If your jobs needs to use multiple images during execution then the approach above will not be sufficient. A workaround is to specify the image by its ID which will avoid the lookup. Just specify the image as id: followed by the id number which can be obtained with shifterimg lookup. The image lookup should be done in advance to avoid the lookup occurring during the job.

# Done in advance...
user:~> shifterimg lookup centos:8
76d24f3ba3317fa945743bb3746fbaf3a0b752f10b10376960de01da70685fbd
# In the job...
shifter --image=id:76d24f3ba3317fa945743bb3746fbaf3a0b752f10b10376960de01da70685fbd /bin/hostname

Invalid Volume Map

Sometimes volume mounting a directory will fail with invalid volume map or with this error:

ERROR: unclean exit from bind-mount routine. /var/udiMount/tmp may still be mounted.
BIND MOUNT FAILED from /var/udiMount/<full path to directory> to /var/udiMount/tmp
FAILED to setup user-requested mounts.
FAILED to setup image.

This can happen for different reasons but a common case has to do with the permissions of the directory being mounted. Let's take an example

shifter --volume /global/cfs/cdirs/myproj/a/b --image=myimage bash

In order for Shifter to allow the mount, it needs to be able to see up to the last path as user nobody. The easiest way to fix this is to use setfacl to allow limited access to the directory. This needs to be done for the full path up to the final directory. For example:

setfacl -m u:nobody:x /global/cfs/cdirs/myproj/
setfacl -m u:nobody:x /global/cfs/cdirs/myproj/a

Note that only the owner of a directory can change the access controls, so you may need the project owner to fix some path elements.

Mounting directories from $HOME

Users may encounter an error when they try to mount directories in their $HOME directory.
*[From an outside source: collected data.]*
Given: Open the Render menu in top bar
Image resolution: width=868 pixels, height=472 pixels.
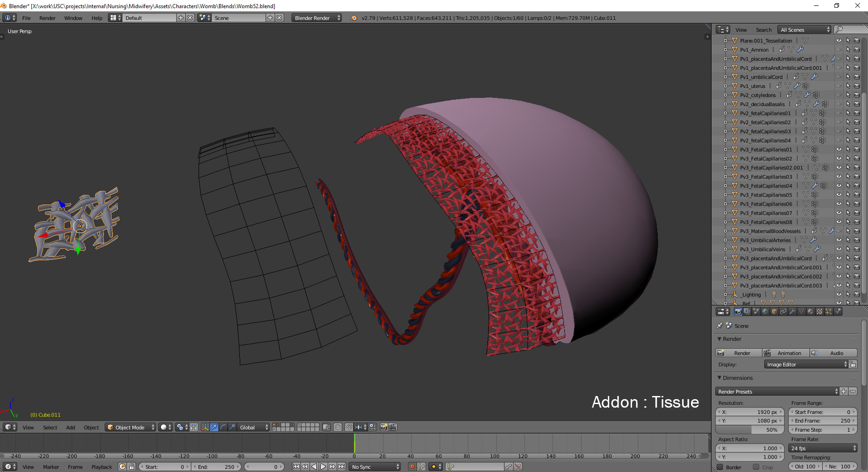Looking at the screenshot, I should (x=47, y=18).
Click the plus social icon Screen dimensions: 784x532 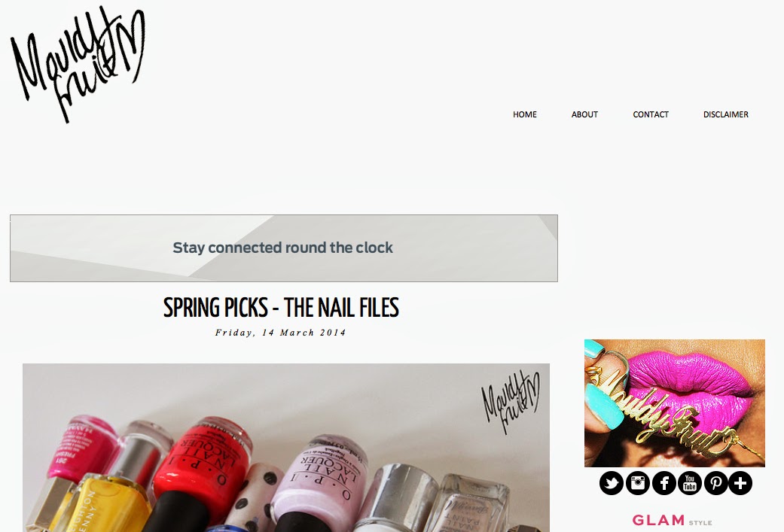coord(740,483)
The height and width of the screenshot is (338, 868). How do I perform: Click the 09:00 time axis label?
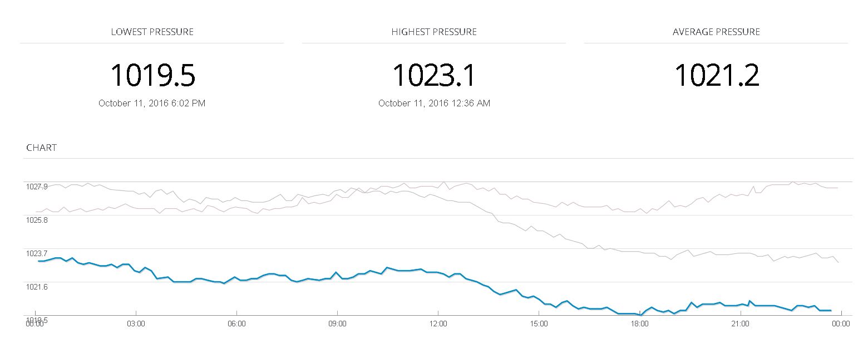coord(337,323)
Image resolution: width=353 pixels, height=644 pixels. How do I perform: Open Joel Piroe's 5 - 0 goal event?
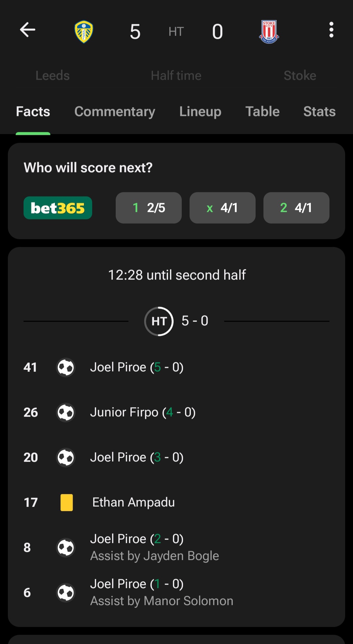click(177, 368)
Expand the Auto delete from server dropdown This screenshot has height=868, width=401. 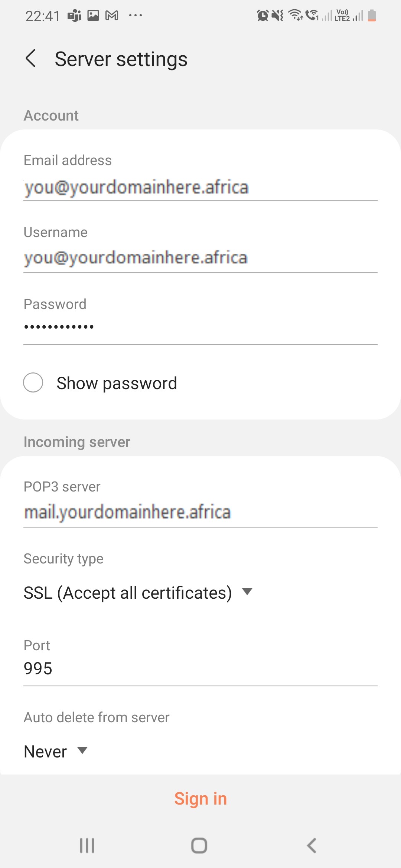pos(56,751)
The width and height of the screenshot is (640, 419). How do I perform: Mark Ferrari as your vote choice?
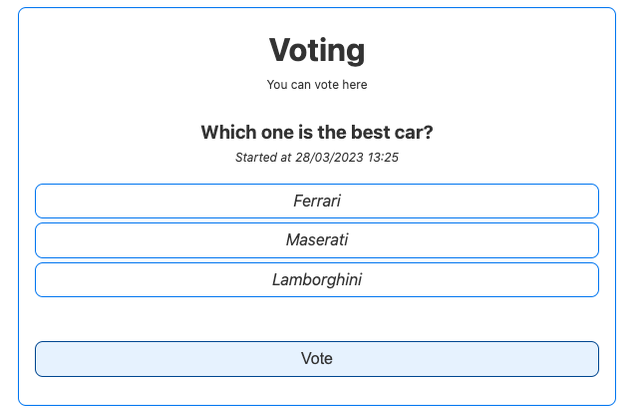317,201
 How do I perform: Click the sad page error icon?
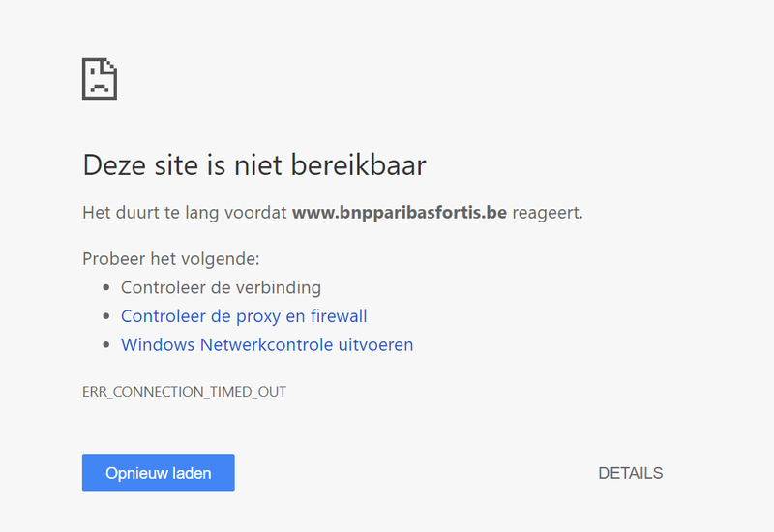100,79
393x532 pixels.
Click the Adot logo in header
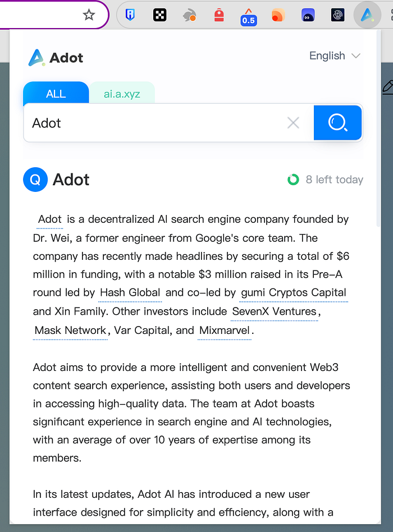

The fix is to grant execute permissions to user other using the chmod command, as we demonstrate here:

elvis@perlmutter:login01:~> shifter --image=ubuntu:latest --volume=$HOME/test:/tmp cat /tmp/hello
ERROR: unclean exit from bind-mount routine. /var/udiMount/tmp may still be mounted.
BIND MOUNT FAILED from /var/udiMount//global/homes/s/stephey/test to /var/udiMount/tmp
FAILED to setup user-requested mounts.
FAILED to setup image.
elvis@perlmutter:login01:~> chmod o+x $HOME
elvis@perlmutter:login01:~> shifter --image=ubuntu:latest --volume=$HOME/test:/tmp cat /tmp/hello
hello
elvis@perlmutter:login01:~> 

GLIBC_2.25 not found

This error will typically contain the following line but other variations may appear.

/lib/x86_64-linux-gnu/libc.so.6: version `GLIBC_2.25' not found (required by /opt/udiImage/modules/mpich/mpich-7.7.19/lib64/dep/libexpat.so.1)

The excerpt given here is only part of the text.